At first I had a sheaf of papers with notes on them, but they frequently got lost or missorted. So I wrote them up as files for my own reference. It wasn't too long after that that I made them into a little HTML-ized library on my computer. The logical step from there was to upload them to a site so others could see them too.

My aim here is to assemble a central resource for others who want maximimum game-playing enjoyment for most any console by allowing use of a wide variety of controllers or obtaining a better video image, but don't want to spend time in an often fruitless search of non-technically-oriented FAQs. I present what I have learned myself as well as what I have gathered from other resources.


I try not to take credit for the work of others. Wherever possible (and whenever I remember), projects that I did not create are credited to the original source. Anything that is not credited to another source is a result of my own work, though I sometimes use bits and pieces I see elsewhere for my own purposes.

I swiped most of the logos from the Digital Press CD. I hope Sean doesn't mind.

I also swiped the little icons of jacks and cables from Joakim Ögren's fantastic Hardware Book. I also hope he doesn't mind my theft. They're just too spiffy.


I have personally verified all the information here, and have built and use all the circuits myself. If I have not checked or built something, it's not presented. Even so, I cannot accept responsibility for your results, good or bad. If your game system gets trashed, it ain't my fault. Take some comfort in knowing that I've trashed lots of equipment myself.

I try to make this everything as easy to understand as possible. I'm no electronic genius myself; there's plenty I don't fully comprehend, and plenty more that has me completely baffled.

What's with that "Deathskull" name?

Naturally, there's a story behind that one.

Years ago, I had a 5200. My brother and I saved up enough cash to buy Miner 2049'er. Playing it with the original 5200 sticks just plain sucked. So I went out and bought a Masterplay 5200 Interface. Miner instantly became a great game.

Years later, after my original 5200 had died, I purchased another from a kid who had placed a classified ad in the paper. He needed more money to buy NES games. Along with the 5200 and his meager stack of carts was another Masterplay.

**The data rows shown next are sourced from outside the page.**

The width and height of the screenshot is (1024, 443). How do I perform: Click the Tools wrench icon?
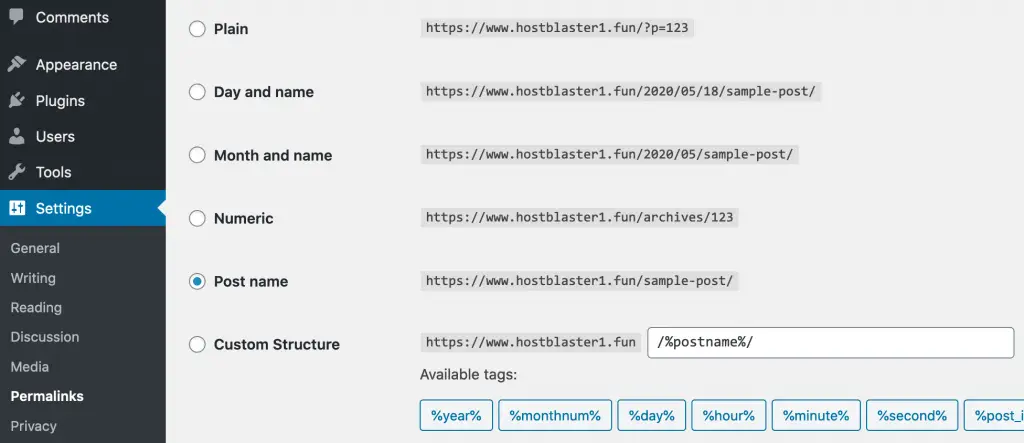pos(17,172)
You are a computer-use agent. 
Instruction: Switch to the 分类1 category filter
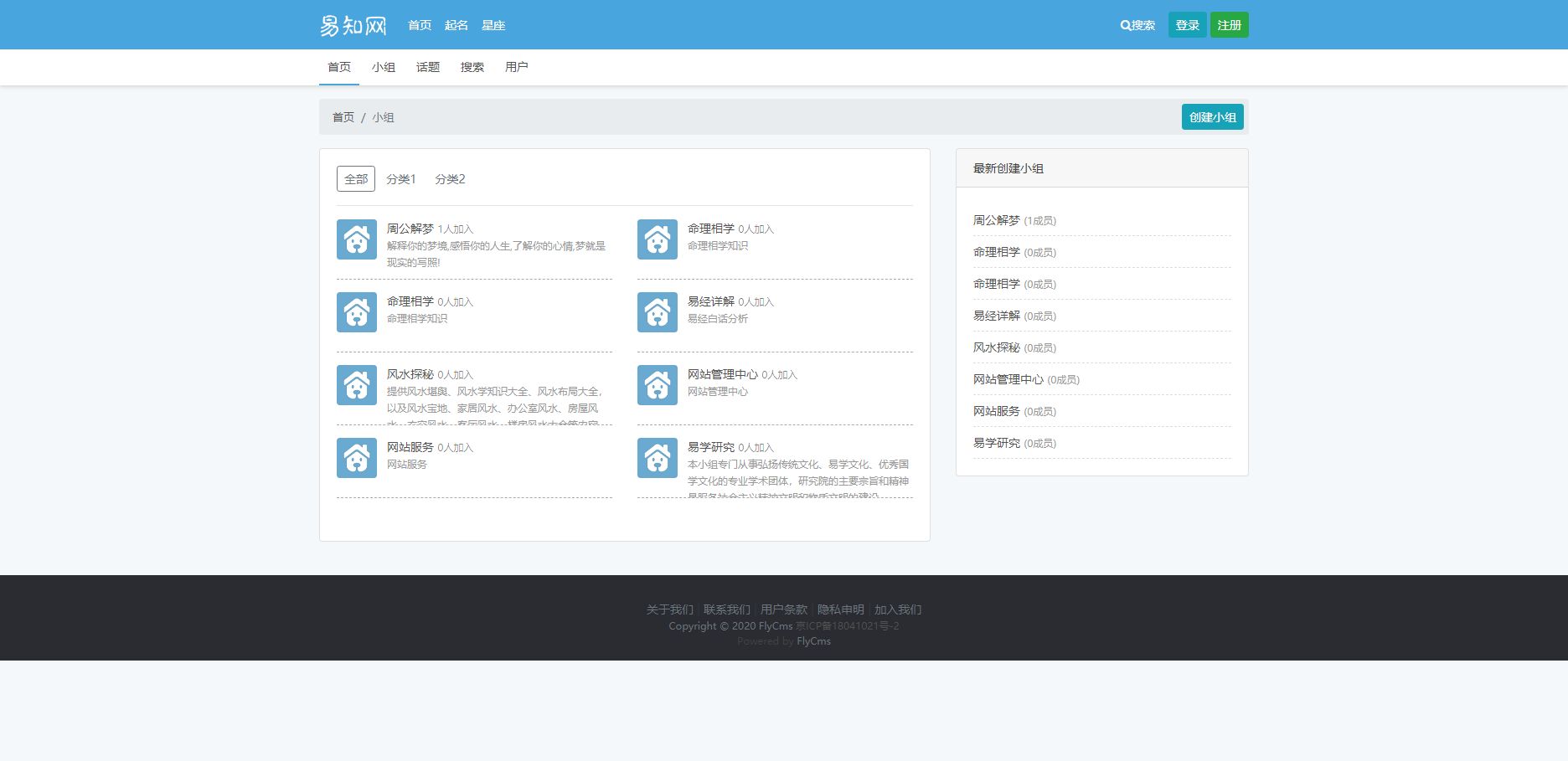tap(400, 179)
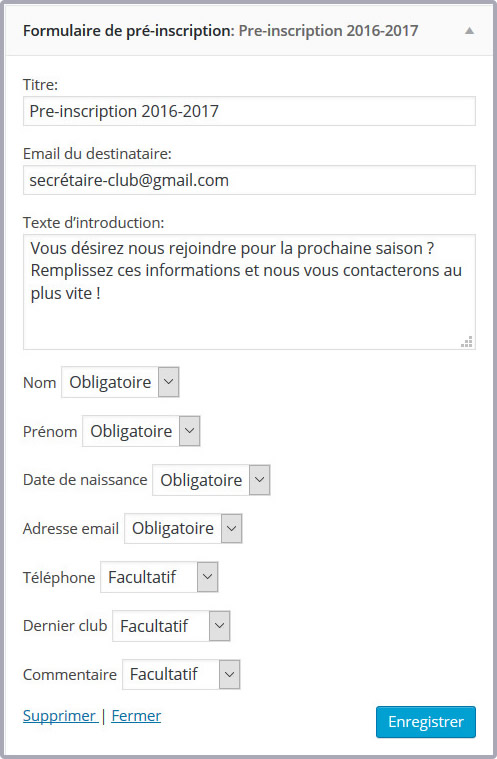497x759 pixels.
Task: Click the Adresse email dropdown arrow
Action: (x=231, y=528)
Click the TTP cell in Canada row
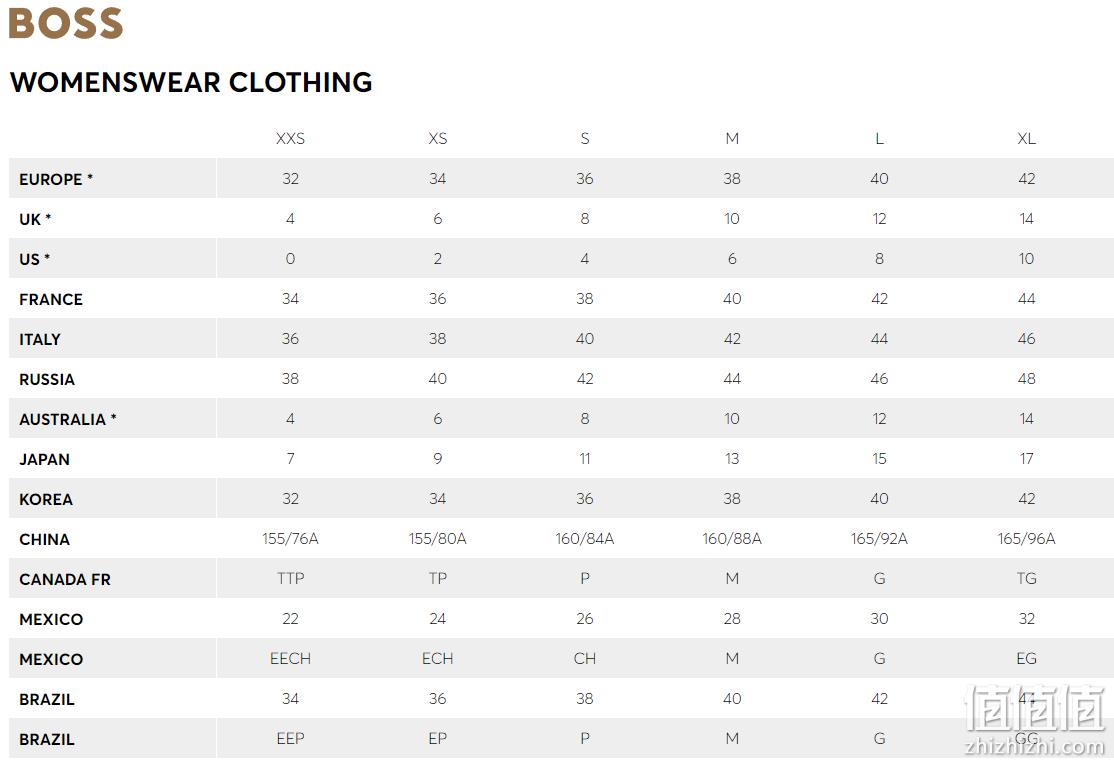 (291, 579)
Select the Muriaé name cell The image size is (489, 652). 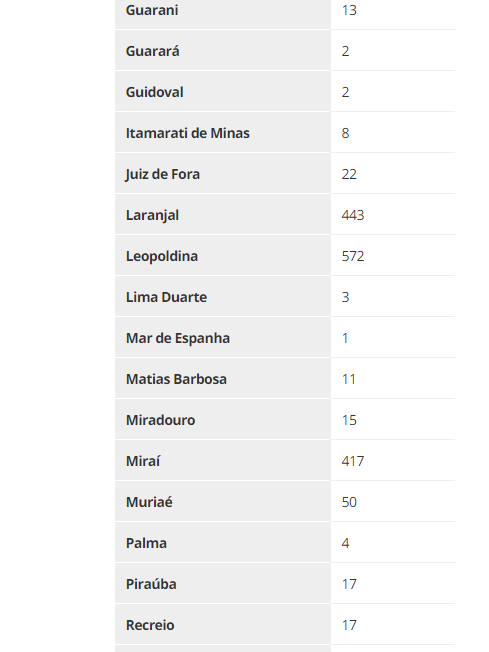(x=222, y=501)
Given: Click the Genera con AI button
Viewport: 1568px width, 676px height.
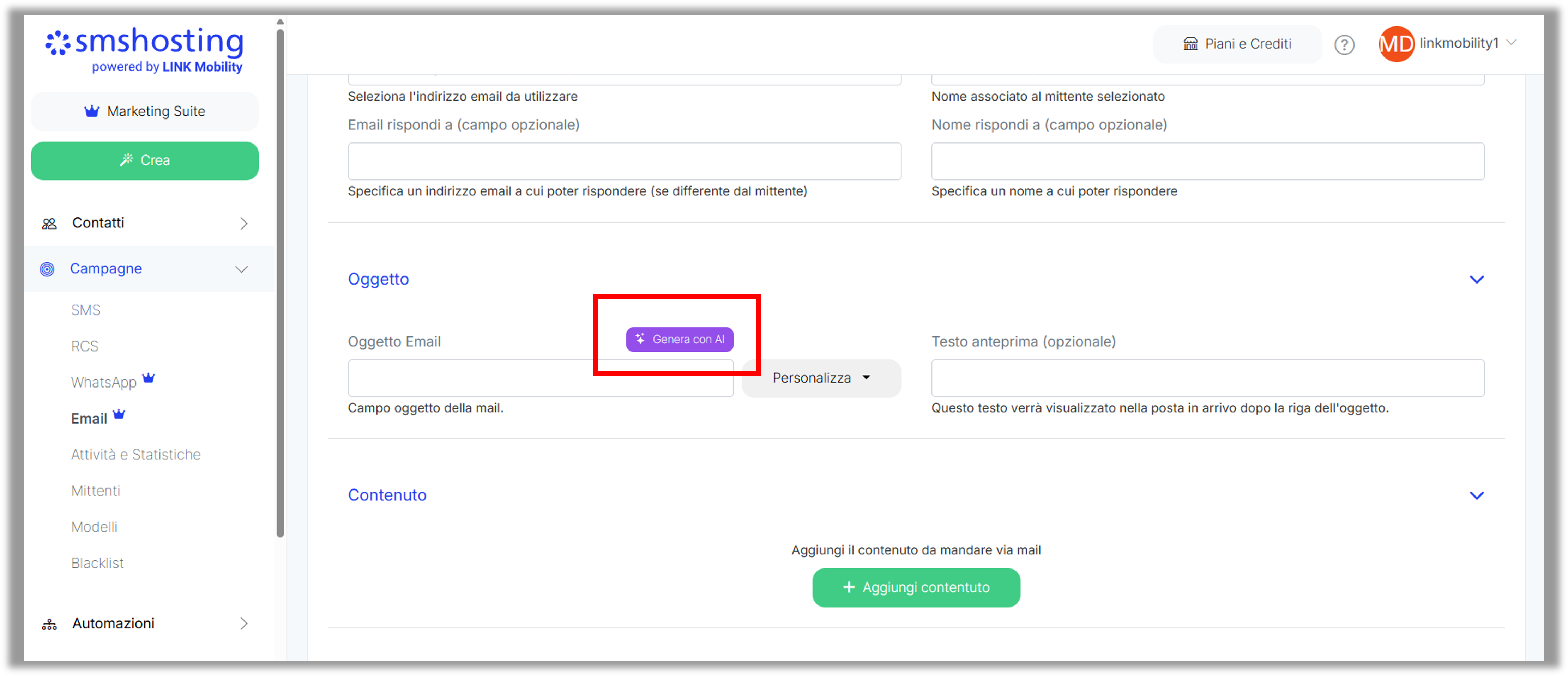Looking at the screenshot, I should (679, 339).
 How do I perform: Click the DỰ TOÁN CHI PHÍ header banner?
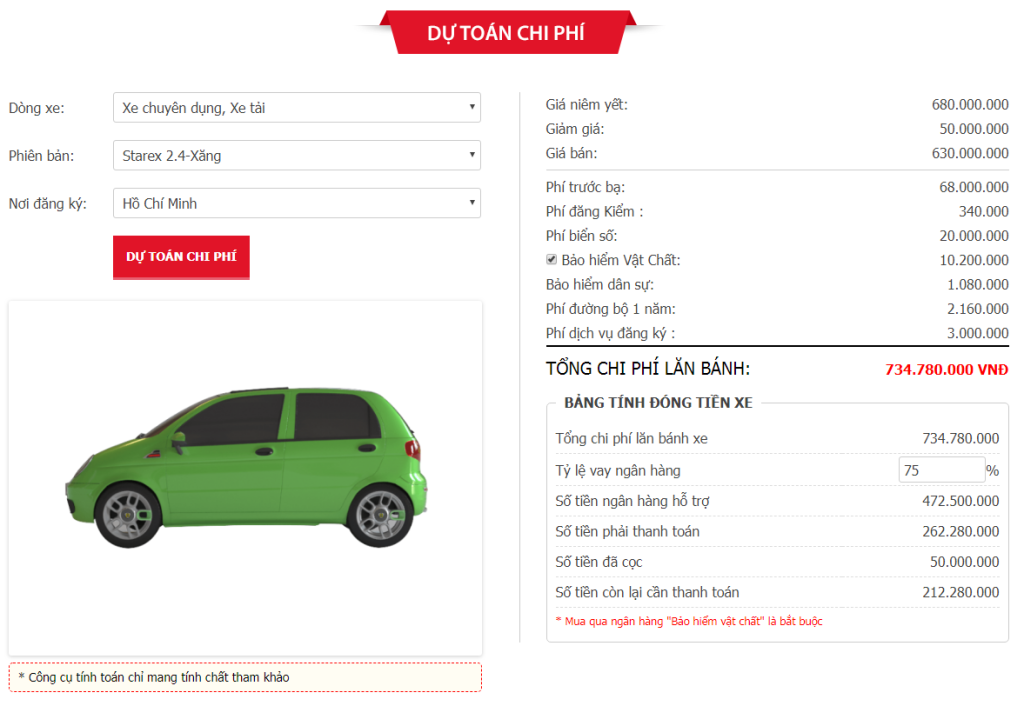(506, 32)
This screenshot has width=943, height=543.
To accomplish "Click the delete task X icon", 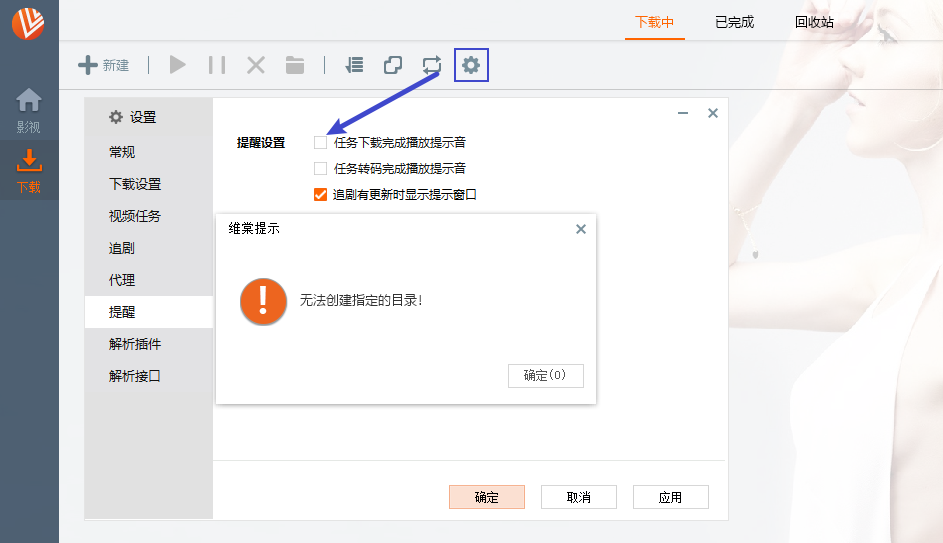I will [x=256, y=65].
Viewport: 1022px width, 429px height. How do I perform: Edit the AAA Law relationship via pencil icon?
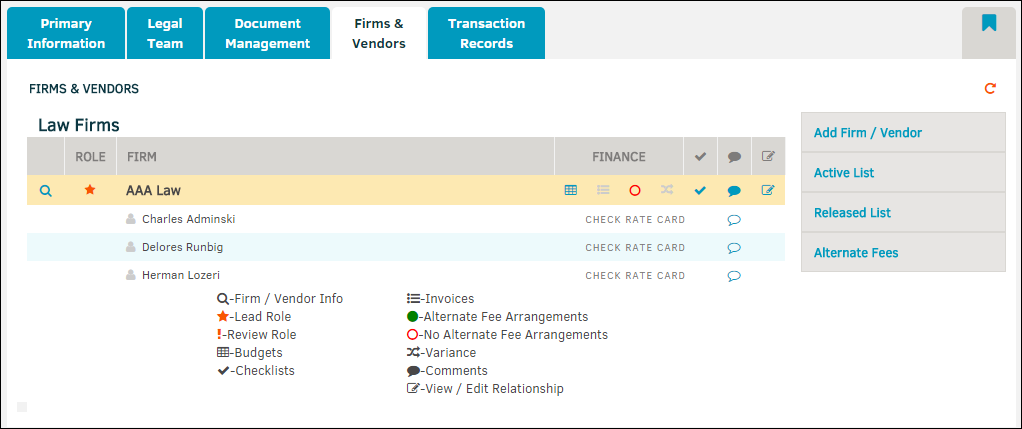(x=768, y=190)
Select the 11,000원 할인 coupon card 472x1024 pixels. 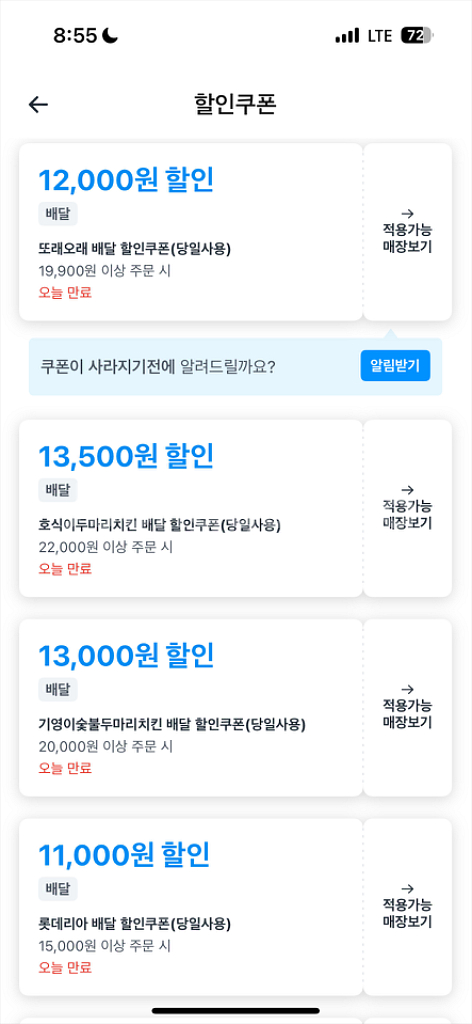tap(191, 907)
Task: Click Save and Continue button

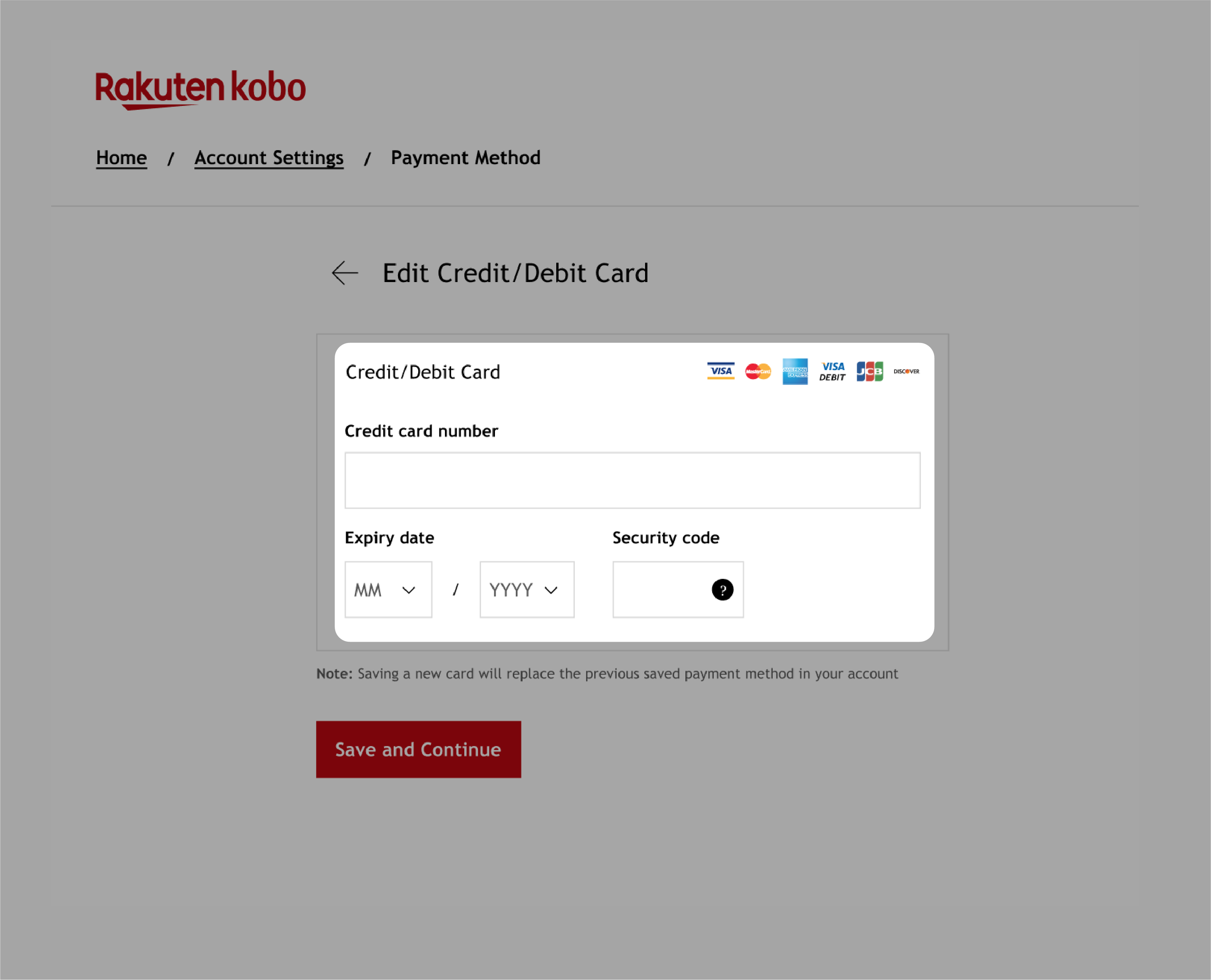Action: pyautogui.click(x=418, y=749)
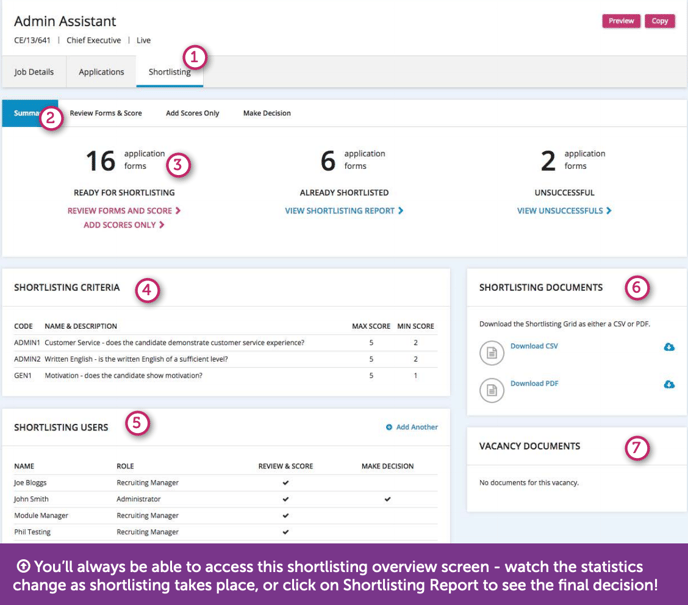Viewport: 688px width, 605px height.
Task: Click the plus icon beside Add Another
Action: (x=389, y=427)

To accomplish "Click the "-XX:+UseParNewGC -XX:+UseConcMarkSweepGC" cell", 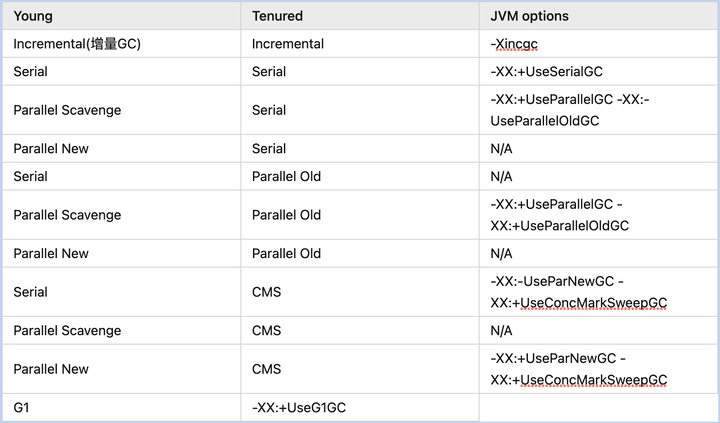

Years after even that, I found out one of my old friends had a 5200. He bitched about the sticks. I loaned him one of my Masterplays.

Another few years go by, and I became afflicted with full-blown video game dementia. I had pretty much no income and barely a thing to trade away. I realized the Masterplay was a much sought-after peripheral, and as tradebait could bring me something pretty cool. I repeatedly harrassed my friend to return the one I had loaned him. He mailed me a letter on some unrelated matter. In the letter he wrote "The Deathskull 5000 Brain-Fist-TV Interface will be along shortly," mocking the lengthy and somewhat pompous name "Masterplay 5200 Interface."

So there you have it. The name was just a postscript from a goofy friend, but it had just the right ominous and self-important ring to it.

For what it's worth, he still hasn't returned my Masterplay.